## Supplied entries

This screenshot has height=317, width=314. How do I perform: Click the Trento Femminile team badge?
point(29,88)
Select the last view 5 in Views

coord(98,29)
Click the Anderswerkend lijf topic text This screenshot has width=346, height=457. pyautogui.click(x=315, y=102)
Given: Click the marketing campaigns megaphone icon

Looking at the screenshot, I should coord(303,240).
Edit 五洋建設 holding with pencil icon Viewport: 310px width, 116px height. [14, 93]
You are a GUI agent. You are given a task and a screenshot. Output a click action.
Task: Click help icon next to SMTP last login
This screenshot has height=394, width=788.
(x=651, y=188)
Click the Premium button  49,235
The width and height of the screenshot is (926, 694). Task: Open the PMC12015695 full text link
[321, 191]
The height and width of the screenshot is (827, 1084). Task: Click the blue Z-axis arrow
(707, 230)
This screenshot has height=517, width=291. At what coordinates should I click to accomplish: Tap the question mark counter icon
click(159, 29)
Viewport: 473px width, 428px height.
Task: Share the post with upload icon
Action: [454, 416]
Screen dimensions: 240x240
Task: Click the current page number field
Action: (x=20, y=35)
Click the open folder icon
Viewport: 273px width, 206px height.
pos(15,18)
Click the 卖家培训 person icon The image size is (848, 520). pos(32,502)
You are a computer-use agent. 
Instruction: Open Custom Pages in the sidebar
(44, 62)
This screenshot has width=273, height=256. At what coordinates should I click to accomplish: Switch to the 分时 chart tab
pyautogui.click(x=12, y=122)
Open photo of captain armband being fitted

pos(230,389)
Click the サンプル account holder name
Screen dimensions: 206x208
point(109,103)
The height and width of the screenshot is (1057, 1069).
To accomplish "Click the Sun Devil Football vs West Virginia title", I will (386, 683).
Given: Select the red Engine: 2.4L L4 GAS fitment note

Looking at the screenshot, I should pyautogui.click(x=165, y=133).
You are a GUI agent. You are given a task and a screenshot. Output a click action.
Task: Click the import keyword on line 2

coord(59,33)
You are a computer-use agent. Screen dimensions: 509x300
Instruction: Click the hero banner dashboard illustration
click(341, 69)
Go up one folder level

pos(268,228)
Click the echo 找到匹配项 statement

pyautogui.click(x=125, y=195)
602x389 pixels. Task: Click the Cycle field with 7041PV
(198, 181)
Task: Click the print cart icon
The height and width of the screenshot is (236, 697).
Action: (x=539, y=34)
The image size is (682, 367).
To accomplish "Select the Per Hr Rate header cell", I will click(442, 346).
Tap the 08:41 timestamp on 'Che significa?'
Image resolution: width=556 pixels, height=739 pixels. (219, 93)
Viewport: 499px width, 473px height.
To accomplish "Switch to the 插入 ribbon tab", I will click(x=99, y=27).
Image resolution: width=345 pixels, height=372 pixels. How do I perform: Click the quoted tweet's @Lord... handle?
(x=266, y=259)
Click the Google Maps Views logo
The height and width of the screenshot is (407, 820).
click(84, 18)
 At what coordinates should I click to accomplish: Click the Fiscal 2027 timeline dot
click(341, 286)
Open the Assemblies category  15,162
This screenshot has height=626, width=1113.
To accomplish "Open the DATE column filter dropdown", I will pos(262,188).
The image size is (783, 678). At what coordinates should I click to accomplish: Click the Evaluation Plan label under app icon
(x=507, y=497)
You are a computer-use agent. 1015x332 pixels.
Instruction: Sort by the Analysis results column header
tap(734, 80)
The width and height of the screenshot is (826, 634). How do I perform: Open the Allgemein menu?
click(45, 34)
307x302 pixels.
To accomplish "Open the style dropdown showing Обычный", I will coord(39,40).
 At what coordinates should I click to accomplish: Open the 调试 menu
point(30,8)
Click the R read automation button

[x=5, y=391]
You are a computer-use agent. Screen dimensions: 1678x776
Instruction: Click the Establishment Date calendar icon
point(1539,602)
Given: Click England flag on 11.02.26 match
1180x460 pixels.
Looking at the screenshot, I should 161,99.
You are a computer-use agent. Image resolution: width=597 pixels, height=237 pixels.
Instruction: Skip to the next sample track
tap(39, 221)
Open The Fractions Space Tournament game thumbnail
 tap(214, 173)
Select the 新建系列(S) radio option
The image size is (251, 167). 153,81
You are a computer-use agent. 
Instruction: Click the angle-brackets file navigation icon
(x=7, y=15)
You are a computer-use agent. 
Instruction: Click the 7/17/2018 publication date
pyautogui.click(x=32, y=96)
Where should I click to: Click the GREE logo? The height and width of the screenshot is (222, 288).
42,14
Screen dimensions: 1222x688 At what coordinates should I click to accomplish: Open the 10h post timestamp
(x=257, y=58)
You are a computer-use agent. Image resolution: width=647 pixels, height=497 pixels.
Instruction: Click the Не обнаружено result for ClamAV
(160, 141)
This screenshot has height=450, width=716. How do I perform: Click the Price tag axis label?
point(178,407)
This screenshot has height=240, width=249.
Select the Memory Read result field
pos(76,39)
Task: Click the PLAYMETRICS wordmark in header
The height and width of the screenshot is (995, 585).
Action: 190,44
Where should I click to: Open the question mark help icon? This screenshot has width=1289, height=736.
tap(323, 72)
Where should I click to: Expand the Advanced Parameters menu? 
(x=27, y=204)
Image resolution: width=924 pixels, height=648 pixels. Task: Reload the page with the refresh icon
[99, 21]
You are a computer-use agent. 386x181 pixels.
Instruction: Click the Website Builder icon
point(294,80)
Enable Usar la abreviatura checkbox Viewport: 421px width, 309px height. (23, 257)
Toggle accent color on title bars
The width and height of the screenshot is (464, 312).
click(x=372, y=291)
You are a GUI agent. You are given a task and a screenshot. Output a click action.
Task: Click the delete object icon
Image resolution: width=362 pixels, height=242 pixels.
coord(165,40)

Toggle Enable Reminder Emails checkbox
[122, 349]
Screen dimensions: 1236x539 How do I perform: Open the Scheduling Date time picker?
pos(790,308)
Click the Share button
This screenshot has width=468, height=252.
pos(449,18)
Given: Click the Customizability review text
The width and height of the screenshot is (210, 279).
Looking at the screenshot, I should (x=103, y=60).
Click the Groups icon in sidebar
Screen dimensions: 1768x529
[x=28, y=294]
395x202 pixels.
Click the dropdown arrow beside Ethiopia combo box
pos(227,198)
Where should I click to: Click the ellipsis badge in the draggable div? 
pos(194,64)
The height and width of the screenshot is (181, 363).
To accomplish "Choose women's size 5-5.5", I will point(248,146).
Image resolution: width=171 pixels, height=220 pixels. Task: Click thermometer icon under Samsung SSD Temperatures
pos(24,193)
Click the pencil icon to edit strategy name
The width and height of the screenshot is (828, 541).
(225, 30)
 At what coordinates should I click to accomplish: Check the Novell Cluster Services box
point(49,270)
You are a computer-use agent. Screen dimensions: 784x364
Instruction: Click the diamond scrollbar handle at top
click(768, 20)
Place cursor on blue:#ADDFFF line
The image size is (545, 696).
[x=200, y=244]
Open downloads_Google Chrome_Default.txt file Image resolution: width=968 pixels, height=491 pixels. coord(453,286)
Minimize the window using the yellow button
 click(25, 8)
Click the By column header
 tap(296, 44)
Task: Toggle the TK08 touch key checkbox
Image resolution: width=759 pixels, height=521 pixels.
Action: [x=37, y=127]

## Your task
Repeat, word for word, the lines above between the line holding "Where should I click to: Click the GREE" and the line holding "You are a computer-use agent. Image resolution: width=647", inclusive; omit everything else.

## Problem solution
Where should I click to: Click the GREE logo? The height and width of the screenshot is (222, 288).
42,14
Screen dimensions: 1222x688 At what coordinates should I click to accomplish: Open the 10h post timestamp
(x=257, y=58)
You are a computer-use agent. Image resolution: width=647 pixels, height=497 pixels.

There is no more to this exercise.